▶ _STATED TASK A_
Output the part of the records that opens with the line containing "You are a computer-use agent. 846x510 pixels." and closes with the line containing "pyautogui.click(x=583, y=46)", copying each line unchanged and leaving out the pictures.

From 331b7d9ba6a881324c22120573233f1aa54c3778 Mon Sep 17 00:00:00 2001
From: Jacob Bohlin <jacob.bohlin@arm.com>
Date: Thu, 12 Dec 2024 17:13:06 +0000
Subject: [PATCH] MLBEDSW-10129 Preserve input/output order for raw format

This patch ensure the order of input and output tensors are preserved
from source model to serialising to raw format.

Previously the tensors were ordered after the execution order of
their consumer operation.

Change-Id: Ia5a32362a5fa2eb0217a1b69015795258c238000
Signed-off-by: Jacob Bohlin <jacob.bohlin@arm.com>
---
 ethosu/regor/bindings/python/py_regor.cpp | 12 +++++-
 ethosu/regor/compiler/raw_writer.cpp      | 46 ++++++++++-----------
 ethosu/regor/test/test_raw_writer.cpp     | 49 +++++++++++------------
 ethosu/vela/rawdata_writer.py             |  4 ++
 test/test_ethos_u_vela.py                 |  5 +++
 5 files changed, 66 insertions(+), 50 deletions(-)
diff --git a/ethosu/regor/bindings/python/py_regor.cpp b/ethosu/regor/bindings/python/py_regor.cpp
index 8046d50a..4c3b34c9 100644
--- a/ethosu/regor/bindings/python/py_regor.cpp
+++ b/ethosu/regor/bindings/python/py_regor.cpp
@@ -172,6 +172,7 @@ struct PyRegorCompiledRawModel : PyRegorCompiledModel
     PyRegorCompiledRawModelNonConstantTensor scratch_fast;
     std::vector<PyRegorCompiledRawModelNonConstantTensor> inputs;
     std::vector<PyRegorCompiledRawModelNonConstantTensor> outputs;
+    std::vector<PyRegorCompiledRawModelNonConstantTensor> variables;
 };
 
 struct PyRegorCompiledTFLiteModel : PyRegorCompiledModel
@@ -460,6 +461,14 @@ private:
                         shape.insert(shape.end(), header.tensor.output.shape, header.tensor.output.shape + 4);
                         raw.outputs.emplace_back(region, address, size, element_size, shape);
                         break;
+                    case regor_raw_tensor_header_t::RAW_TENSOR_TYPE_VARIABLE:
+                        region = header.tensor.variable.region;
+                        address = header.tensor.variable.address;
+                        data_size = header.tensor.variable.size;
+                        element_size = header.tensor.variable.element_size;
+                        shape.insert(shape.end(), header.tensor.variable.shape, header.tensor.variable.shape + 4);
+                        raw.variables.emplace_back(region, address, size, element_size, shape);
+                        break;
                     default:
                         break;
                 }
@@ -556,7 +565,8 @@ PYBIND11_MODULE(regor, m)

▶ _STATED TASK B_
From the patch, return the part that opens with the words "This patch ensure" and closes with "their consumer operation.", copied word for word.

▶ _ROWS_
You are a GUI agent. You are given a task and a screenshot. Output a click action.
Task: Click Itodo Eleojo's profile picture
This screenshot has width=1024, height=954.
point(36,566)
...
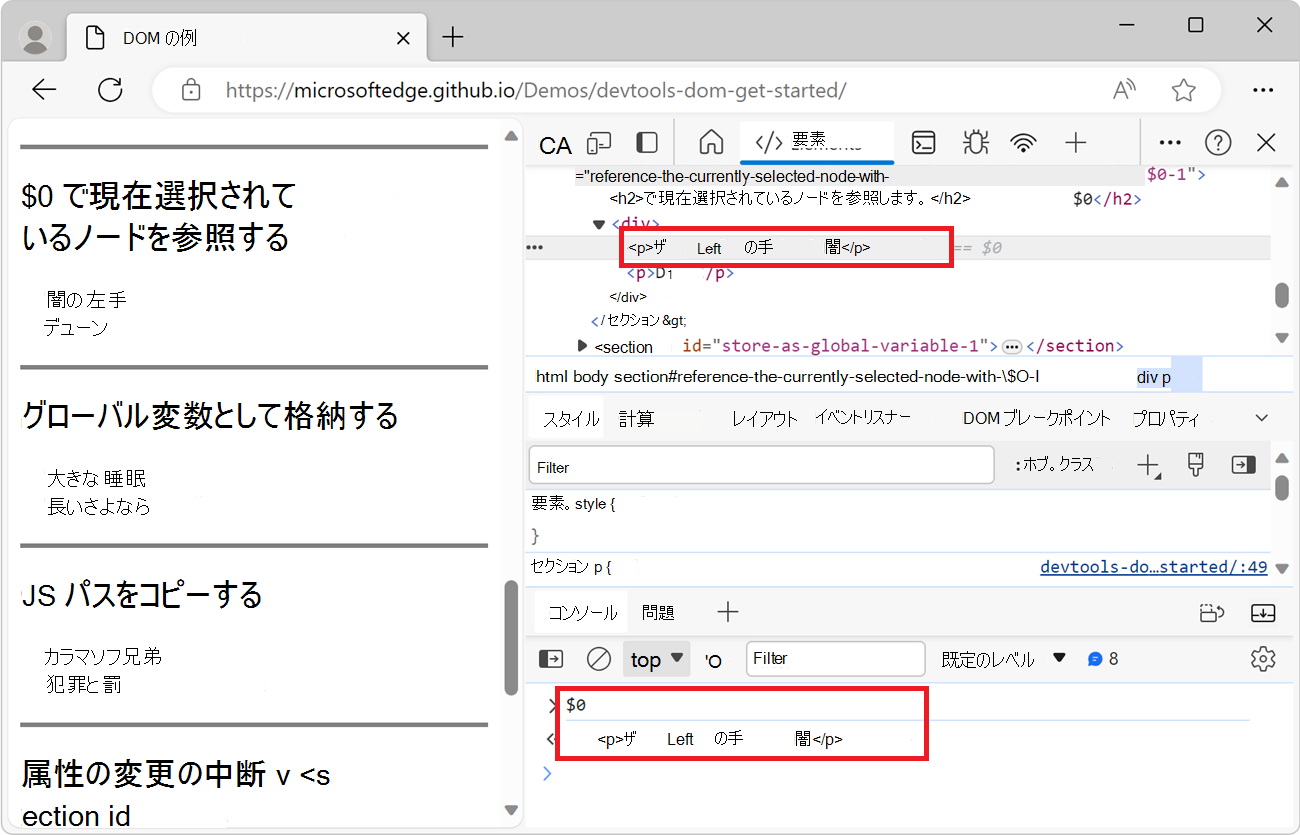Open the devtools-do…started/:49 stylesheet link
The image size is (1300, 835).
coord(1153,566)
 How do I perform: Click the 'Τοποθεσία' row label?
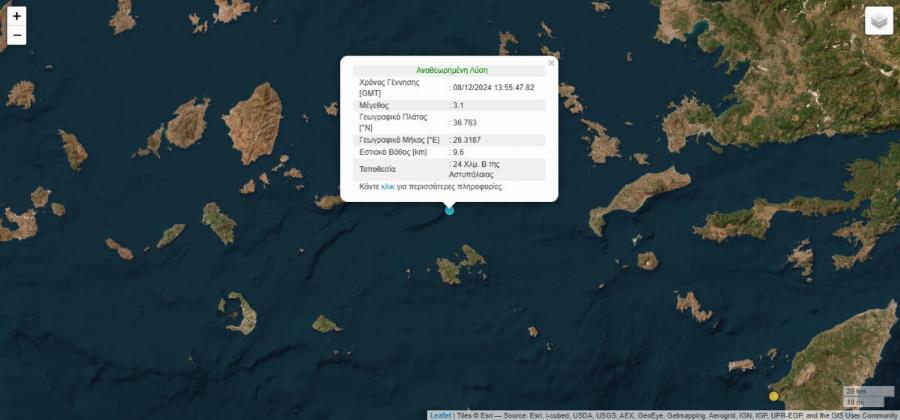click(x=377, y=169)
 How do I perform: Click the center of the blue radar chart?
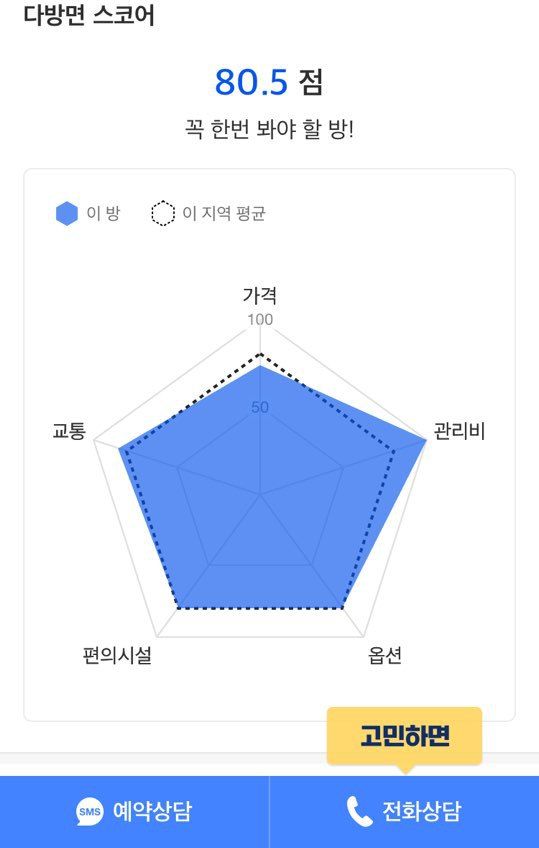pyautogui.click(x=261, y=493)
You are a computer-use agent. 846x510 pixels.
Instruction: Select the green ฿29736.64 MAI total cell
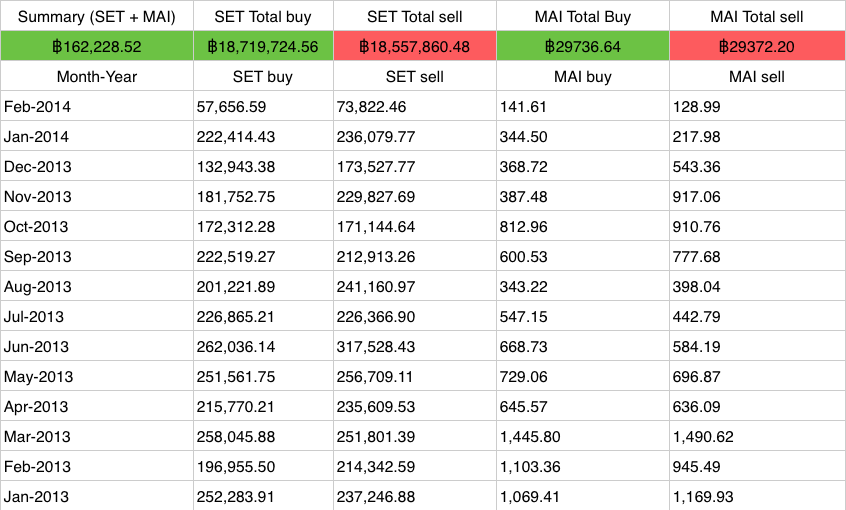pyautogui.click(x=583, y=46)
...
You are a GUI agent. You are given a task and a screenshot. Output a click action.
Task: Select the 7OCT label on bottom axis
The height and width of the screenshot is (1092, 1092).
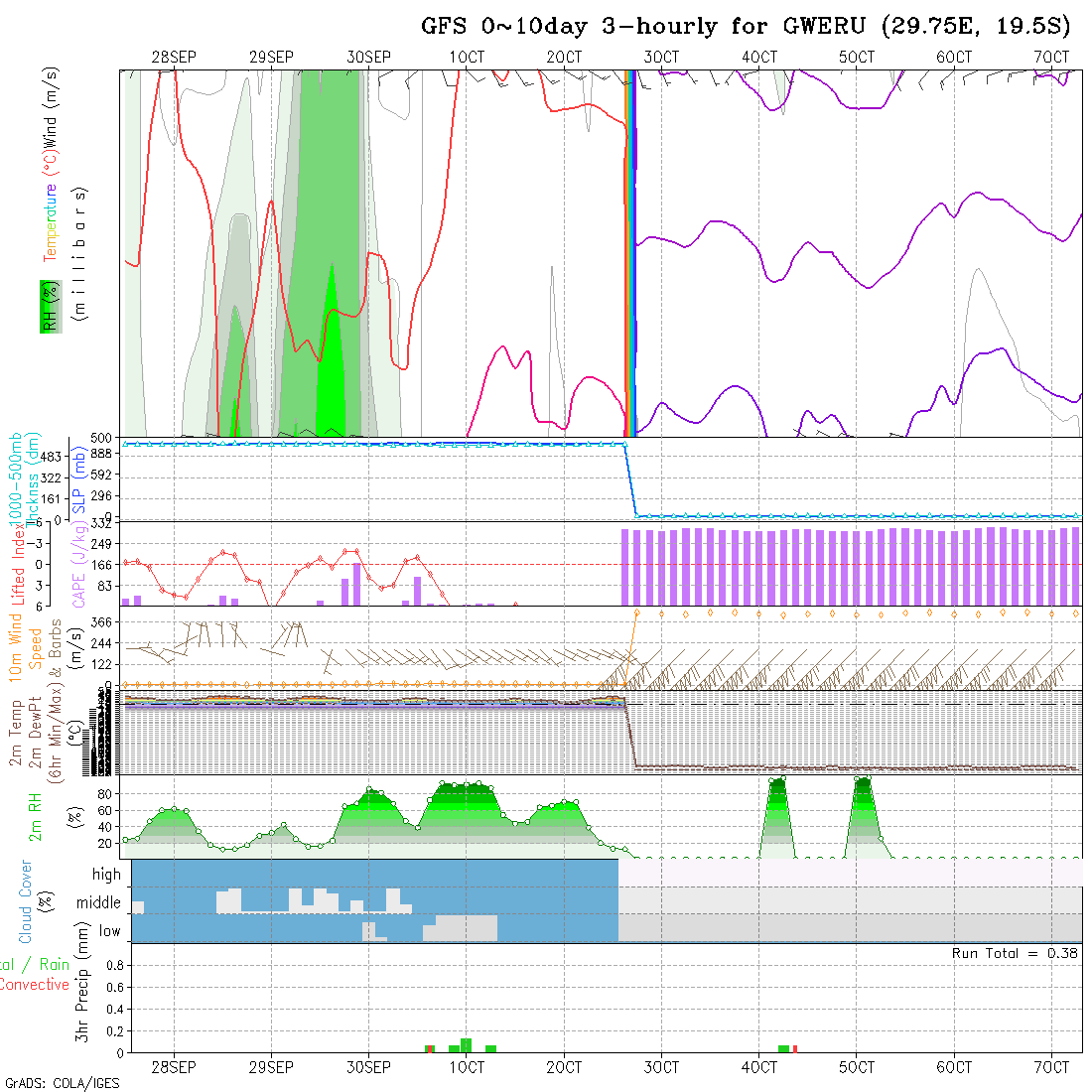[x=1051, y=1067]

▶ _TASK RESULT A_
You are a computer-use agent. 846x510 pixels.
Instruction: Select the green ฿29736.64 MAI total cell
pyautogui.click(x=583, y=46)

▶ _TASK RESULT B_
This patch ensure the order of input and output tensors are preserved
from source model to serialising to raw format.

Previously the tensors were ordered after the execution order of
their consumer operation.